_THE PROBLEM_
Identify the line with "The image size is (834, 684)."; copy word for word that line and every one after it, to the end of the listing. Exclude pictures.
-*-*-
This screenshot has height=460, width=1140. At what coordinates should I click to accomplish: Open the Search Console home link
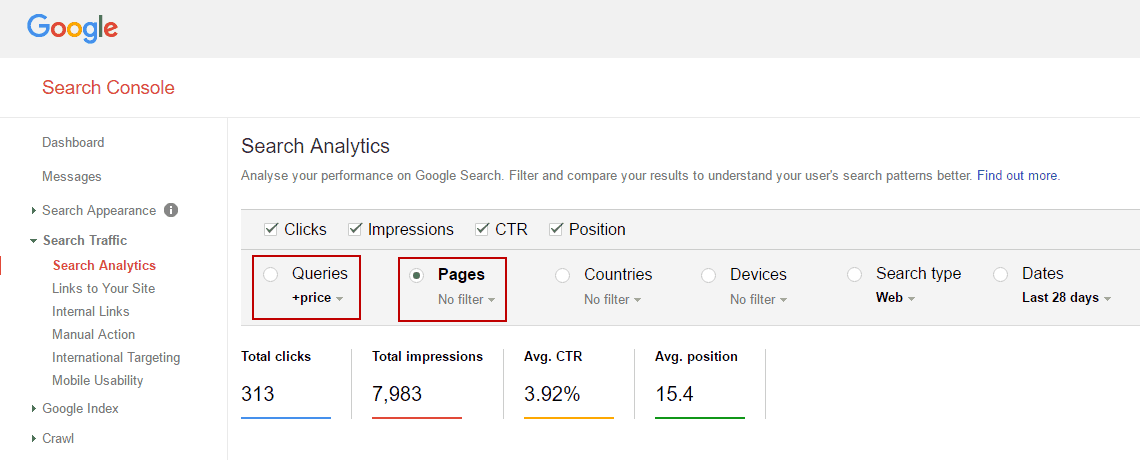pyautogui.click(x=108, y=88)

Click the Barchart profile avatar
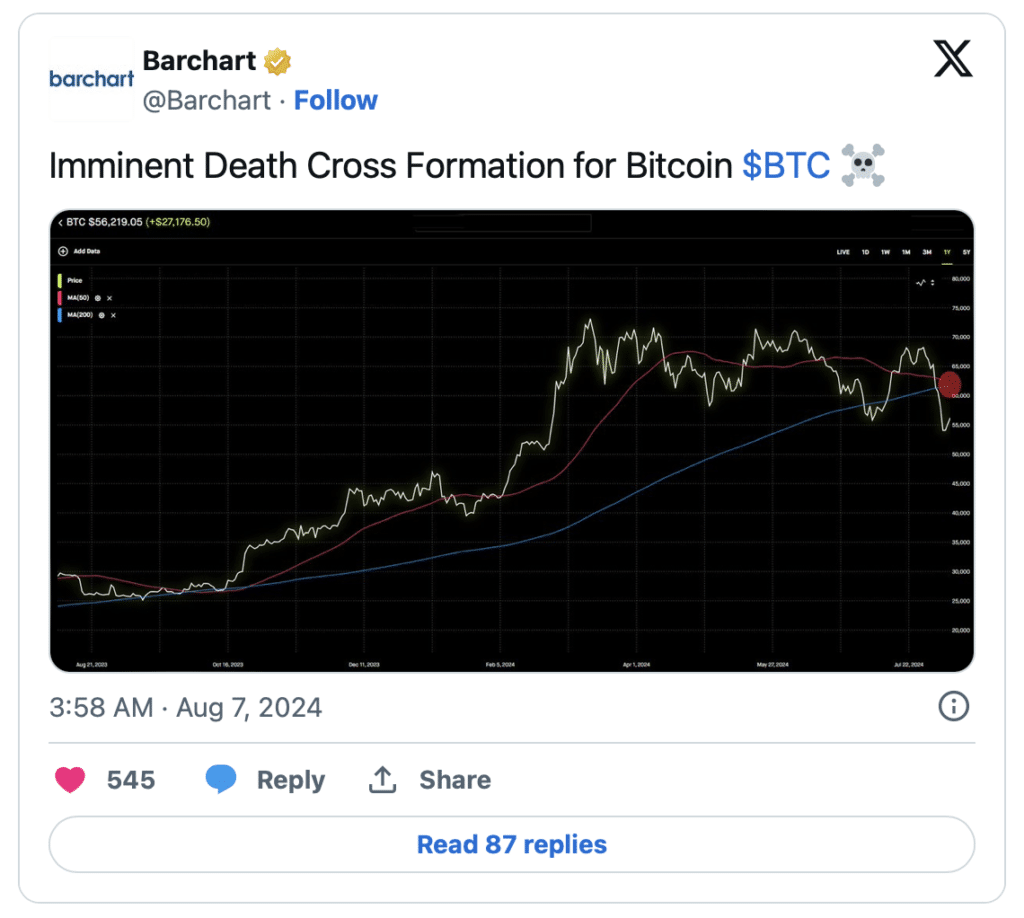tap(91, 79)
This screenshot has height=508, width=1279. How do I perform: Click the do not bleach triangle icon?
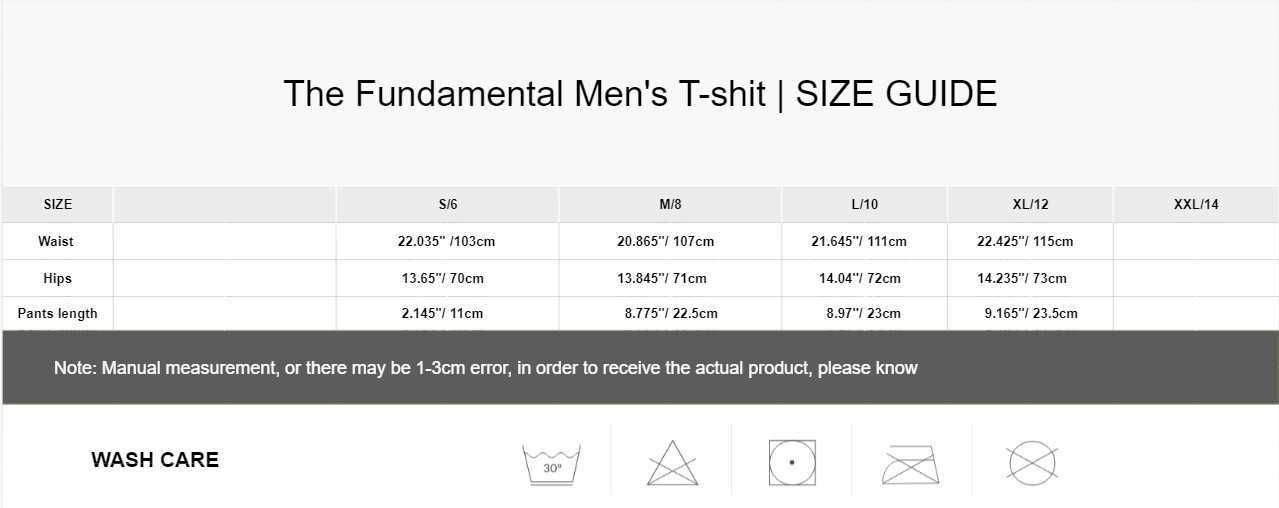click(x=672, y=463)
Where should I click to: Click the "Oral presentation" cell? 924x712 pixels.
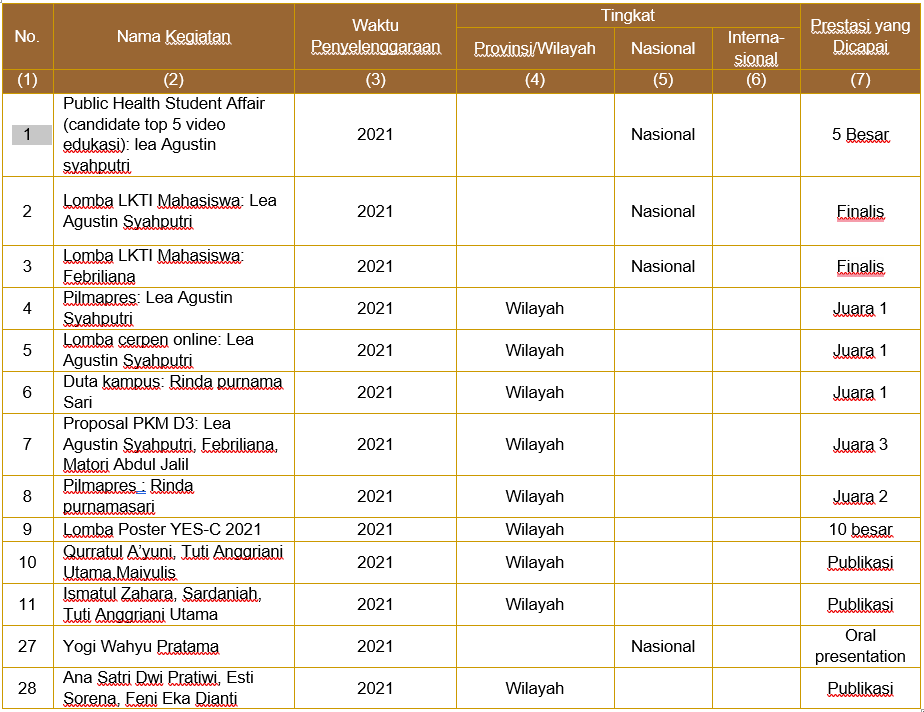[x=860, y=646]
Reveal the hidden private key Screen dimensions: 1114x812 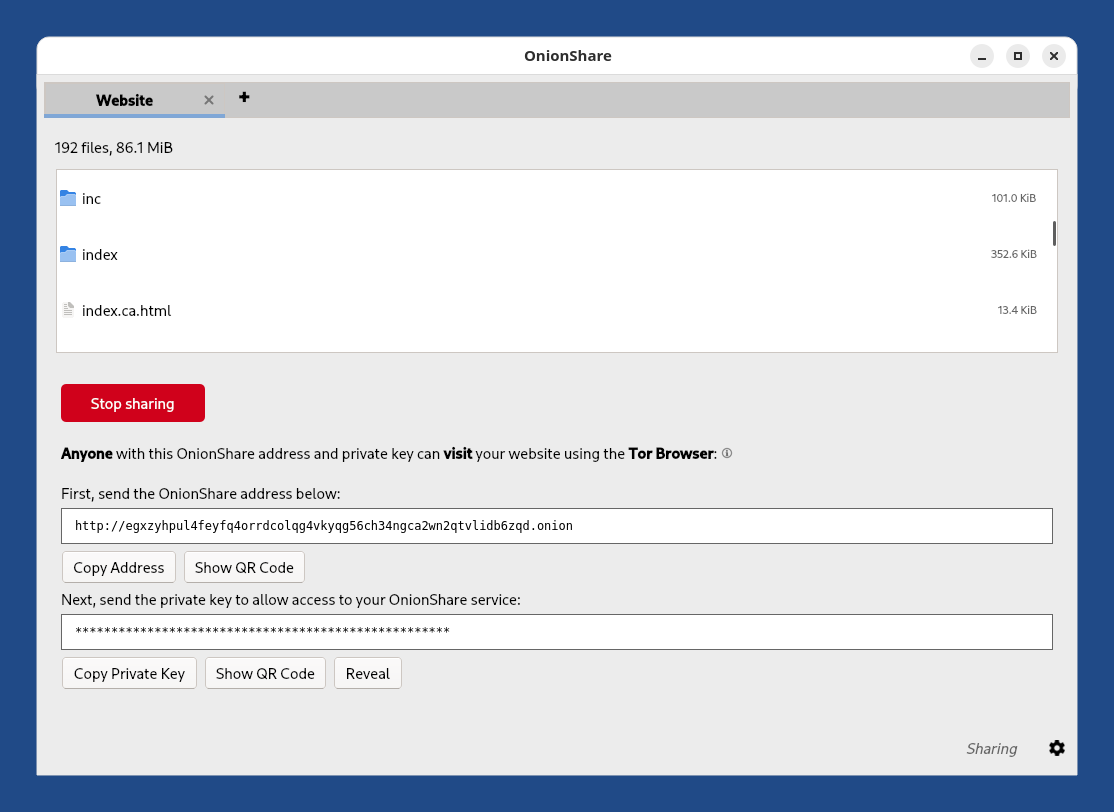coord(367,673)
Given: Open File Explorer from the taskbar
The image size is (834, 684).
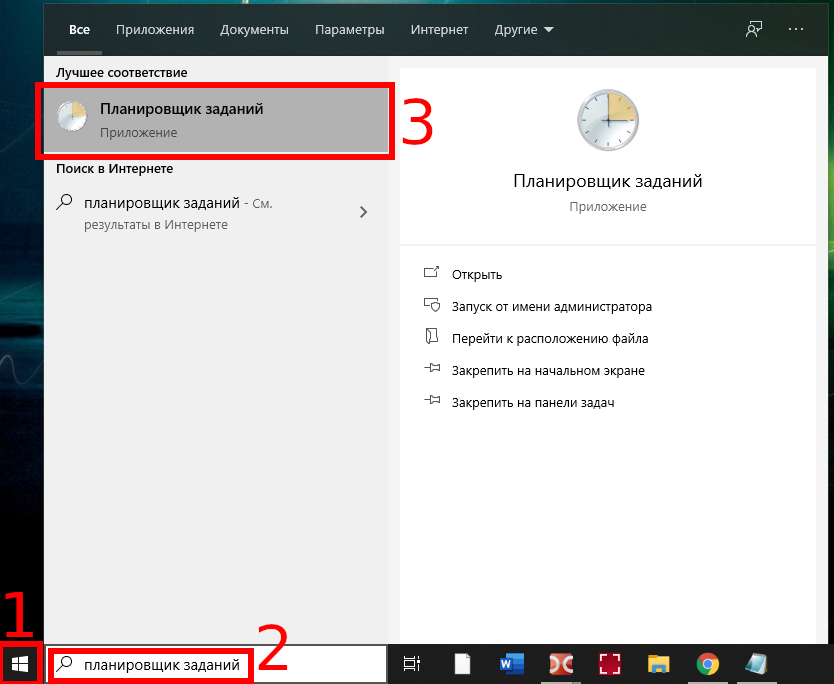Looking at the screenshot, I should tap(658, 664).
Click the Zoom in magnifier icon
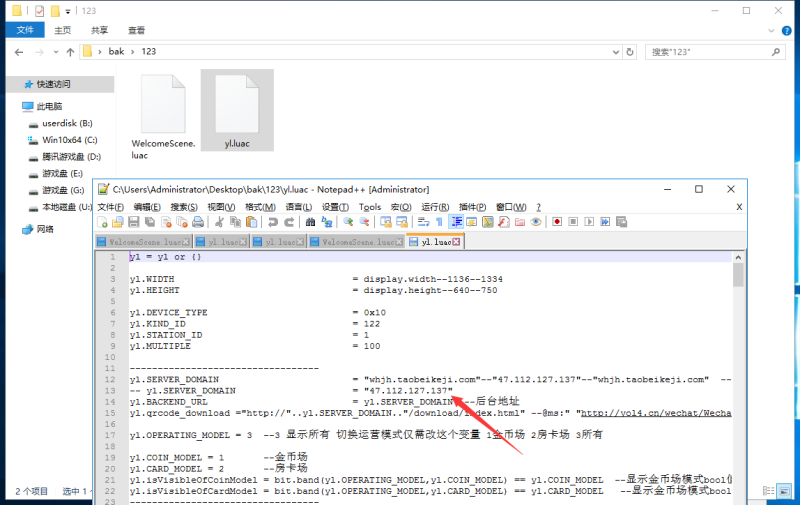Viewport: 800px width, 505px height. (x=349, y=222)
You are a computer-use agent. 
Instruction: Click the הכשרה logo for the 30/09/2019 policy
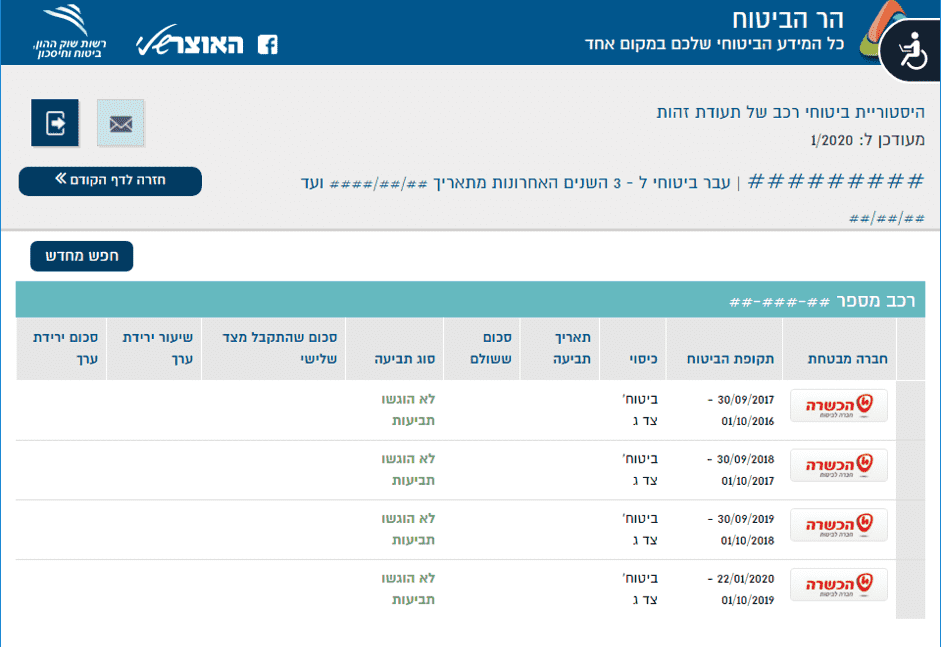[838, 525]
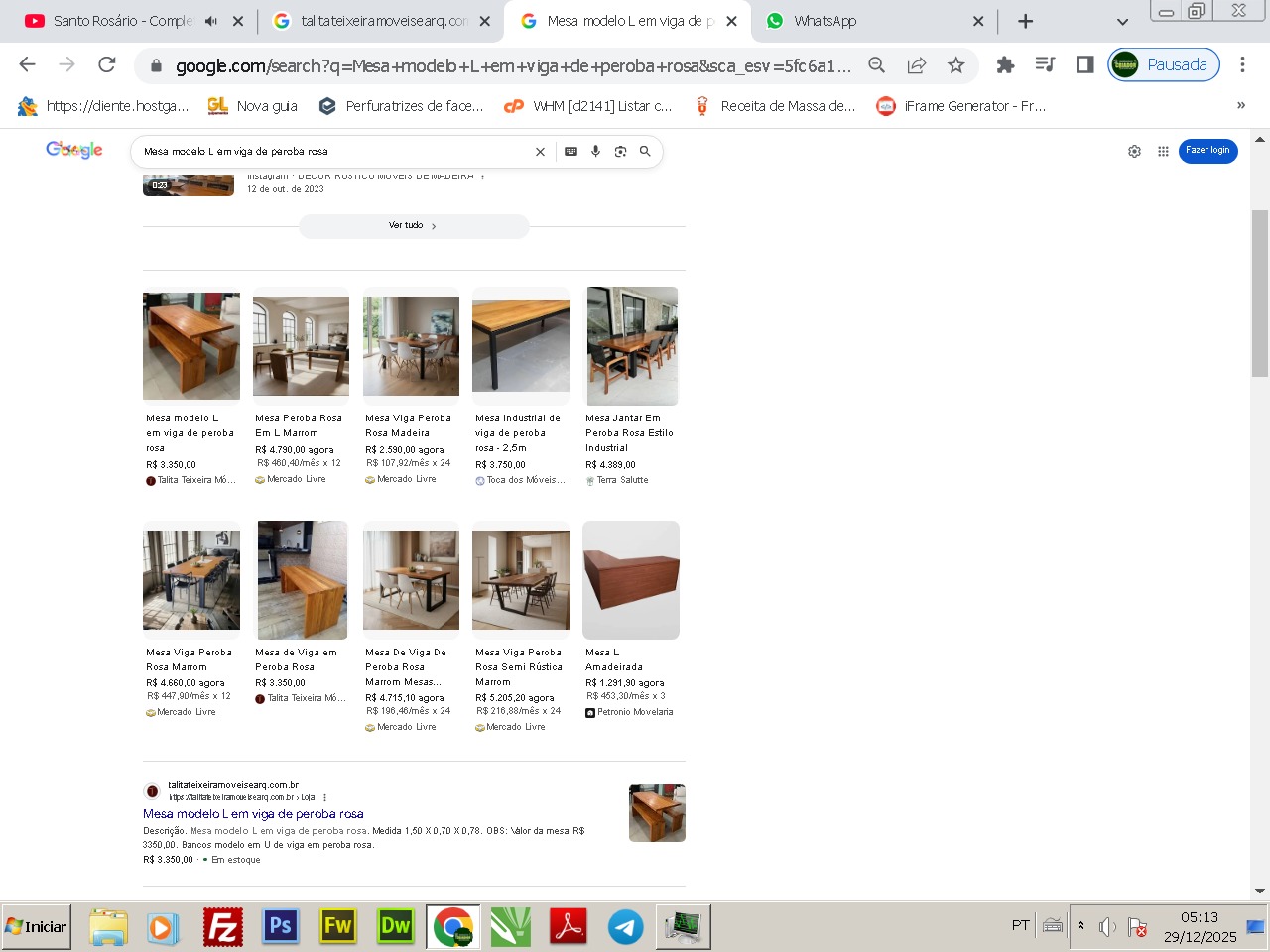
-*-*-
_SOLUTION TO THIS TASK_
The image size is (834, 684).
Looking at the screenshot, I should tap(658, 664).
Click the Zoom in magnifier icon
Viewport: 800px width, 505px height. (x=349, y=222)
You are a computer-use agent. 
Instruction: Click the הכשרה logo for the 30/09/2019 policy
[838, 525]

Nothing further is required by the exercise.